Книга Фурмана. История одного присутствия. Часть I. Страна несходства | страница 30
Фурман поражался ихней бестактности. Неужели им его не жалко?! И вообще, орут на весь троллейбус… Все уже начали наблюдать за ним, и он привстал, как бы выражая согласие, но потом снова присел на краешек и стал вглядываться в стоящих. «Саша, вставай, вставай же! – стесняясь, сердилась мама. – Поднимайся! Нехорошо – видишь, бабушка стоит!» Папа тоже делал ему приглашающие жесты и шевелил лицом, глаза у него грустно посверкивали. «Какая бабушка-то? – стал спрашивать Фурман, оглядываясь. – Где?» – «Вон! Вон стоит. Уступи ей место побыстрее!» – «Я не вижу, кому? – с обидой говорил Фурман. – Где она стоит?» – Старушка как-то отдалилась, уменьшилась и совсем потускнела в его глазах. Из прохода за ним с интересом наблюдали. Между тем уже на двух остановках подряд многие выходили, стало посвободнее, и Фурман, наконец, вроде бы заметил нужную бабушку. Но тут как раз освободилось другое место, старушка заторопилась сесть, и Фурман победил.

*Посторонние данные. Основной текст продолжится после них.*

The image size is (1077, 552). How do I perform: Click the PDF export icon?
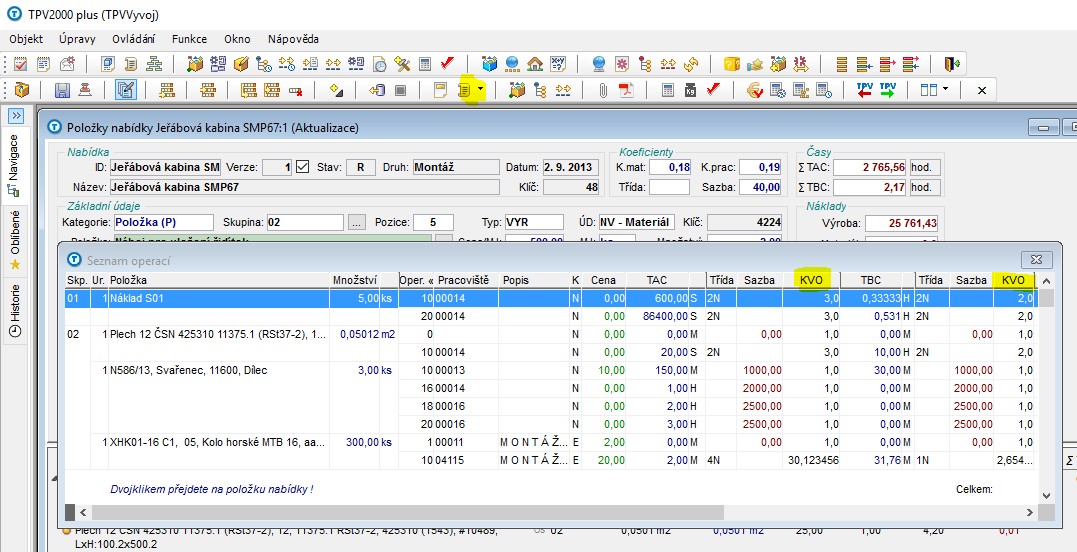[x=626, y=90]
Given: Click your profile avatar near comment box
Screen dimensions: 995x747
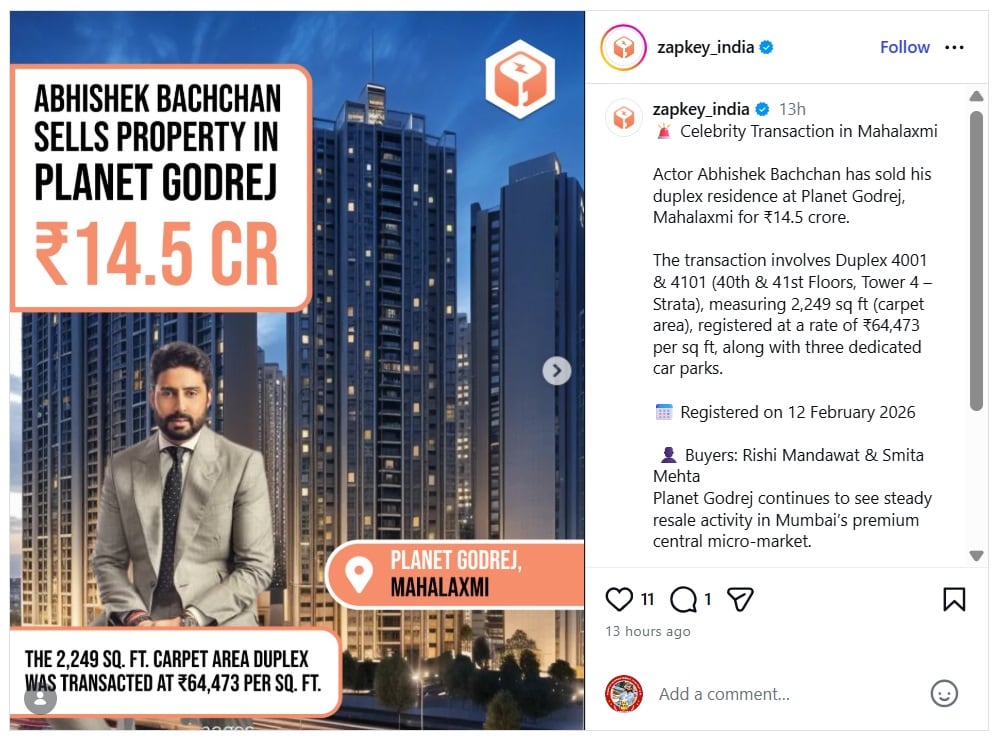Looking at the screenshot, I should tap(624, 694).
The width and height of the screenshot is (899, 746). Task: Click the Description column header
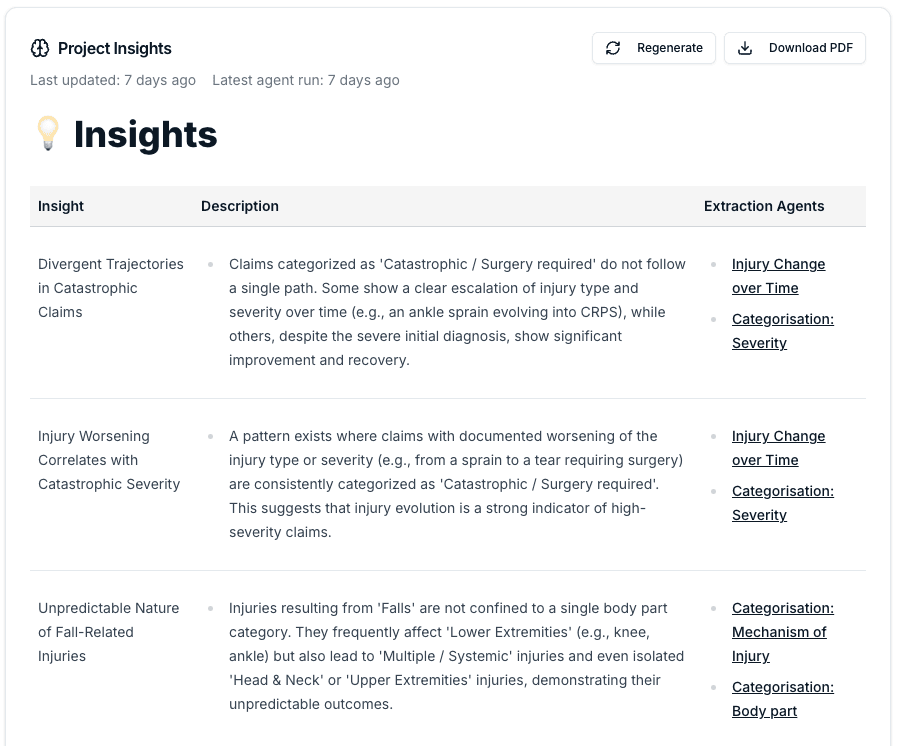[x=240, y=206]
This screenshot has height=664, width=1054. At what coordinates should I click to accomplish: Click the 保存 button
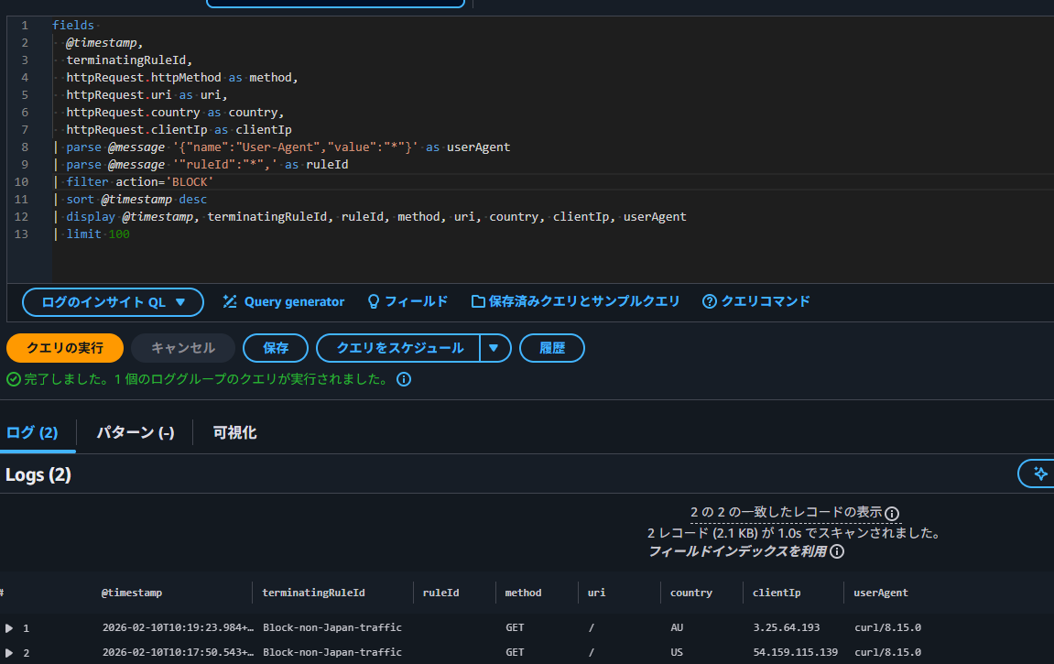click(275, 348)
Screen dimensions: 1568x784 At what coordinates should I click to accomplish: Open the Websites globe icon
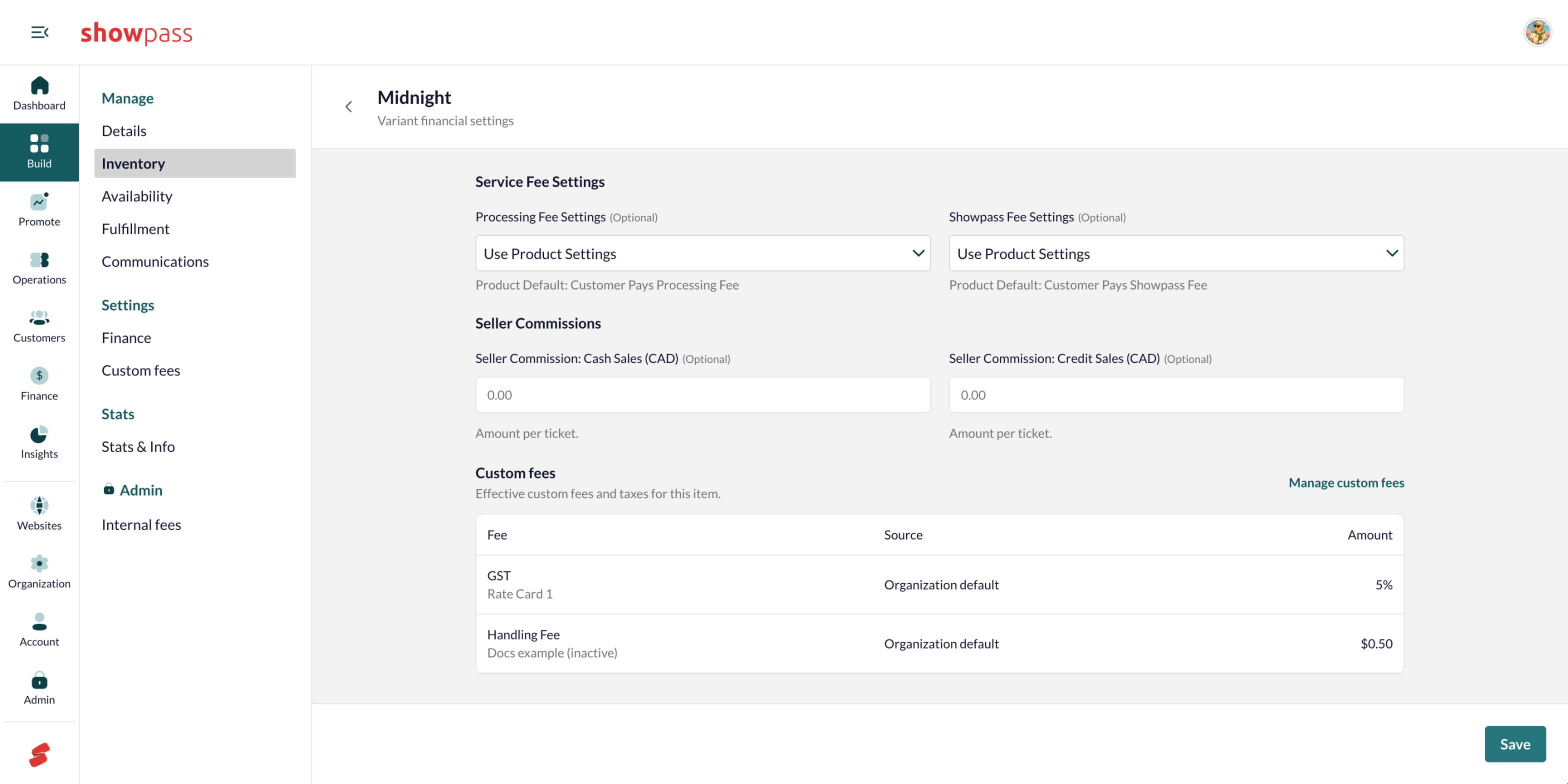point(40,505)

Папа, бледный, с искривленными губами, отвернулся. Тетки посматривали на Фурмана с какой-то странной поощрительной ухмылкой. Бедная мама наклонилась и безнадежно внушающим голосом сказала Фурману: «Очень стыдно. Ты очень-очень плохо себя ведешь. Мне за тебя очень стыдно». – И отодвинулась. Но угроза не прозвучала, а что такое «стыдно»? – Так, можно лишь догадываться.
Фурману было почему-то легко и отвратительно приятно. Хотя это чувство было не острым и еще забывалось по мере движения.

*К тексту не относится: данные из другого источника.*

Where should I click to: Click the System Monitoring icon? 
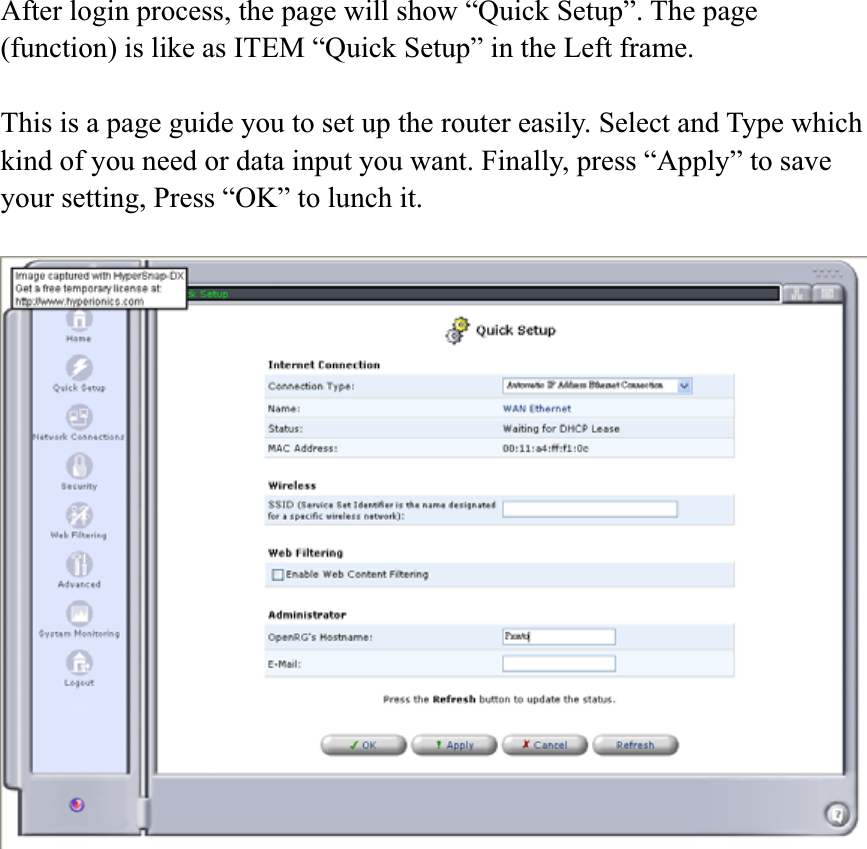[x=79, y=614]
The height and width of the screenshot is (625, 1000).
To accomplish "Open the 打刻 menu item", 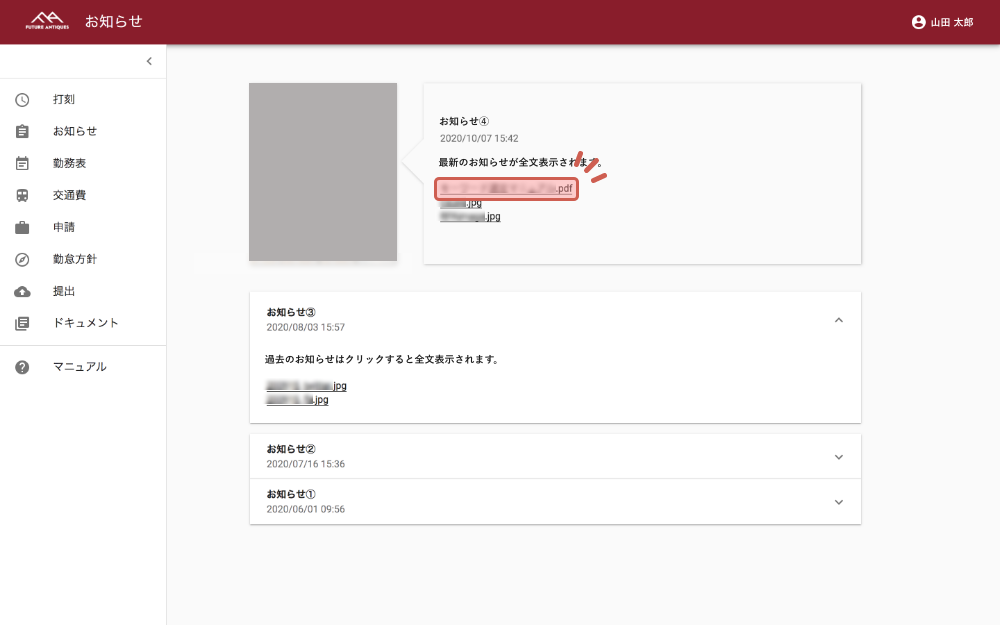I will 64,99.
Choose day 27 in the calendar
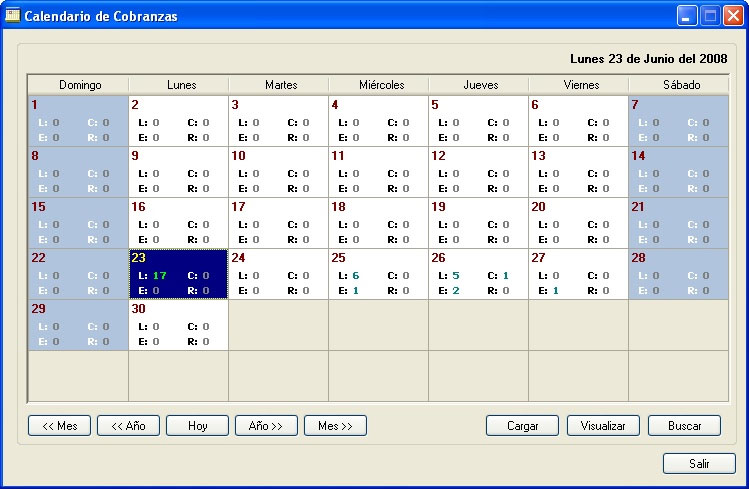Viewport: 749px width, 489px height. [x=578, y=273]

– Ну, вставай, выходим, – с примирительной грустью позвал папа. Перед тем как Фурман встал, к нему вдруг близко-близко придвинулся сзади мужчина, сидевший рядом с мамой (Фурман и лица-то его не видел), и отчетливо, но обращаясь только к Фурману, сказал:
– Ах ты, маленький лицемер… – Интонация у него была спокойной и внимательной, почти даже сочувствующей. Фурман не стал оборачиваться. Слово было странным, а чужой дядя – очень понятным. Впрочем, пора было выходить, и, кроме того, он чувствовал себя все-таки правым.
«Куба, любовь моя!»
У фурмановской мамы, Баси Иосифовны, с некоторых пор плохо складывались отношения с ее начальником по фамилии Глезин. С одной стороны, Глезин, по словам мамы, очень ценил ее как работника, в чем часто и даже с какой-то настораживающей пылкостью признавался ей. Но, с другой стороны, непомерно заваливая маму работой, Глезин сплошь и рядом «забывал» (скорее всего нарочно) по достоинству оценить результаты ее труда – и именно в законном порядке, вот что обидно. А в полушутливых «прямых» разговорах, когда мама пробовала высказать ему свое недовольство, Глезин только отмахивался: «Да что вы, что вы, Бася Иосифовна! Я вас очень ценю как работника!»